Proceed with the lesson on genetic diseases, writing on from its final sentence.
==== Supplied passage
Genetic Diseases — Cystic Fibrosis, PKU, Huntington's Disease, Type 1 Diabetes
Two healthy parents have a child born with cystic fibrosis. A 40-year-old develops uncontrollable movements that killed their parent at 50. A newborn's heel-prick test catches a disease before any symptom appears. Four genetic diseases, one framework: gene mutation → altered protein → physiological consequence — and four very different inheritance patterns.
Practise this lesson
Four printable worksheets that build from the foundations up to exam-style questions — start at whatever level suits you.
Genetic disease: one of the four categories of non-infectious disease
Cystic fibrosis is caused by mutations in both copies of the CFTR gene. Two parents, neither of whom has cystic fibrosis, have a child diagnosed with cystic fibrosis at birth.
At first glance this seems contradictory — if it is genetic, why do two healthy parents produce an affected child? And why does only one of their three children have it, while the other two do not?
Before reading on, answer both questions:
Q1: Using what you know about genetics from Module 5, explain how two unaffected parents can have an affected child. What term describes the parents' genetic status?
Q2: Huntington's disease is also genetic, but behaves very differently — children of an affected parent have a 50% chance of inheriting it, and it almost always manifests if the gene is present. What inheritance pattern does this suggest, and how does it differ from cystic fibrosis?
Know
- The gene, protein, and mechanism of disease for CF, PKU, Huntington's, and Type 1 diabetes
- The inheritance pattern (autosomal recessive or dominant) for each disease
- The specific consequences of each protein dysfunction at the organ/system level
- The distinction between penetrance and carrier status
Understand
- Why a single amino acid change can abolish or dramatically alter protein function
- Why autosomal recessive diseases can appear in families with no history of the condition
- Why Huntington's disease progresses over decades despite being caused by a single mutation present from birth
- How Type 1 diabetes illustrates the interaction between genetic predisposition and environmental trigger
Can Do
- Trace the pathway from gene mutation → altered protein → physiological consequence for each disease
- Distinguish autosomal recessive from autosomal dominant inheritance using pedigree or descriptive evidence
- Explain why genetic diseases are non-infectious and why 'genetic' does not mean 'inevitable'
- Apply the mutation → protein → phenotype framework to an unfamiliar genetic disease scenario
Core Content
Every genetic disease follows the same three-step logic — gene mutation → altered protein → physiological consequence
Before memorising specific diseases, understanding the universal logic of genetic disease is essential. Every genetic disease can be explained by the same pathway: a mutation changes the DNA sequence of a gene → this changes the amino acid sequence of the protein → the altered protein fails to perform its normal function → specific physiological consequences follow.
========
==== Dataset entries
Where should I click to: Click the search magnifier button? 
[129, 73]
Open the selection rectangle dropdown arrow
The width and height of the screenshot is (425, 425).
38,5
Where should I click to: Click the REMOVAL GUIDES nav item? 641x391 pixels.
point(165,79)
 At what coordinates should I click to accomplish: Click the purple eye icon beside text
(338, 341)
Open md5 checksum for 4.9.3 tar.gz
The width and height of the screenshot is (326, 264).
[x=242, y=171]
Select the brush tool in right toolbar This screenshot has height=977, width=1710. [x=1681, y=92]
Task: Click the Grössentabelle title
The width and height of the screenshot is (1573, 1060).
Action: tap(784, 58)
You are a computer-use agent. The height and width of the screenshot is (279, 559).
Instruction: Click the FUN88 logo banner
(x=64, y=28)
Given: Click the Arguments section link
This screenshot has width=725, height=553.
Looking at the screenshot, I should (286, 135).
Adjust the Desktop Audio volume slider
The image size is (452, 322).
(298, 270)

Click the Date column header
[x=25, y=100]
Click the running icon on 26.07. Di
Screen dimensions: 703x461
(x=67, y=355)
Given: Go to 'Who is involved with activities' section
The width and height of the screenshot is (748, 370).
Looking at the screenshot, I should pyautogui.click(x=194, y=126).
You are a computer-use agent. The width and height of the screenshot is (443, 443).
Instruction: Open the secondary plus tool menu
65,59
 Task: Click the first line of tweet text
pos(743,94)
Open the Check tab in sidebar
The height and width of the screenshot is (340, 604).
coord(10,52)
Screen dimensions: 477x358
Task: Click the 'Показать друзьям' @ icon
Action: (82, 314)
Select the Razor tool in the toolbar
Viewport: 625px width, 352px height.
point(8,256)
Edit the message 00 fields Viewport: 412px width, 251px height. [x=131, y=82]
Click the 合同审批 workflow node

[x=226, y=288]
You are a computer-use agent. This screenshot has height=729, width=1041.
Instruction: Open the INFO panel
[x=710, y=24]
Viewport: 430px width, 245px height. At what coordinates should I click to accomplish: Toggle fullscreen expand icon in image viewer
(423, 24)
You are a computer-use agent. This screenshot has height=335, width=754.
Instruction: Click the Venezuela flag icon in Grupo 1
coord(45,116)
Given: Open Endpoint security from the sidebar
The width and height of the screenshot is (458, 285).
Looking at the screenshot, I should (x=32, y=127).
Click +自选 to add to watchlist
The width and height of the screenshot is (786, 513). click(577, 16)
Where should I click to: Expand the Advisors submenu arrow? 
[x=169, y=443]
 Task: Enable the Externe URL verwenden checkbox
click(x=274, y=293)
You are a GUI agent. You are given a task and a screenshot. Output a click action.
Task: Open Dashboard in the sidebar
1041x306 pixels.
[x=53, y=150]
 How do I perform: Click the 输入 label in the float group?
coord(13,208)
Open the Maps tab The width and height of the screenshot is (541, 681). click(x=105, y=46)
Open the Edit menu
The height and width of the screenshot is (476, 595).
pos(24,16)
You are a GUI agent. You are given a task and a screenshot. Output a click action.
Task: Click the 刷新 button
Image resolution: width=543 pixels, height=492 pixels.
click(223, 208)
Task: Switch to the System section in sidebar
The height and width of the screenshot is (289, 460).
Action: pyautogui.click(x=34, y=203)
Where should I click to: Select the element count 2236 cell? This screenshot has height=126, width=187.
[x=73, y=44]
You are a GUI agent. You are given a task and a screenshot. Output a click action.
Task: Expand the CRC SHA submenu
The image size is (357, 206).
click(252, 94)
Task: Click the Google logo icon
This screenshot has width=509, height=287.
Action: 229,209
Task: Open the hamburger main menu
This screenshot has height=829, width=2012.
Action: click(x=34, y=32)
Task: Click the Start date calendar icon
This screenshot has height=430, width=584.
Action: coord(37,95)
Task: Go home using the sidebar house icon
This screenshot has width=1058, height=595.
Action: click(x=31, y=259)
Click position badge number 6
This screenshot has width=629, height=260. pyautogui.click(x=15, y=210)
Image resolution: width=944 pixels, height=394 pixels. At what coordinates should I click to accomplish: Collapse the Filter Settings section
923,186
========
- _Written reply_
Genetic diseases showing inheritance patterns and examples
Pedigree patterns showing autosomal recessive, dominant and X-linked
Proteins are the molecular machines of the cell — enzymes, structural components, transport channels, receptors, signalling molecules, and regulators of cell division. When a mutation produces an altered amino acid sequence, the protein may:
- Fold incorrectly and be degraded before reaching its target location (most CF mutations)
- Lack catalytic activity — an enzyme that cannot catalyse its reaction (PKU)
- Gain a toxic function — the mutant protein does something actively harmful (Huntington's)
- Trigger an immune response — the immune system misidentifies self-proteins as foreign (Type 1 diabetes)
The severity and nature of the disease depends entirely on what the normal protein does and how the mutation changes its behaviour. A mutation in a ubiquitous enzyme (needed in every cell) has widespread effects; a mutation in a tissue-specific protein has localised effects.
What to write in your book
- Universal chain: gene mutation → altered protein → physiological consequence.
- Mutation effects: misfolded/degraded (CF), no catalytic activity (PKU), toxic gain-of-function (Huntington's), immune trigger (T1D).
- Severity depends on what the normal protein does and how the mutation changes it.
- Exam answers must name the gene, the protein change, AND the consequence.
Every genetic disease follows the chain: gene mutation → altered _____ → physiological consequence.
Autosomal recessive — most common life-limiting genetic disease in Australians of European descent
Cystic fibrosis results from the absence of a functioning chloride ion channel in the membranes of epithelial cells — a single molecular defect that produces consequences in the lungs, pancreas, digestive system, sweat glands, and reproductive organs simultaneously.
Cystic Fibrosis — Disease Profile
Why carriers are unaffected
Carriers have one functional CFTR allele (C) and one mutated allele (c). The one functional copy produces enough CFTR protein to maintain adequate Cl⁻ secretion — a single functional allele is sufficient for normal mucus hydration. This is why autosomal recessive diseases can appear in families with no history: carriers show no symptoms and may be unaware they carry the allele until they have an affected child.
What to write in your book
- CF: CFTR gene (chr 7); F508del → misfolded protein degraded → no Cl⁻ channel.
- Cl⁻ not secreted → water doesn't follow → thick dehydrated mucus → lung infection, pancreatic malabsorption.
- Autosomal recessive — both alleles must be mutated; carriers (Cc) are unaffected.
- Cause = the gene/protein; thick mucus is the consequence.
Cystic fibrosis is inherited in which pattern?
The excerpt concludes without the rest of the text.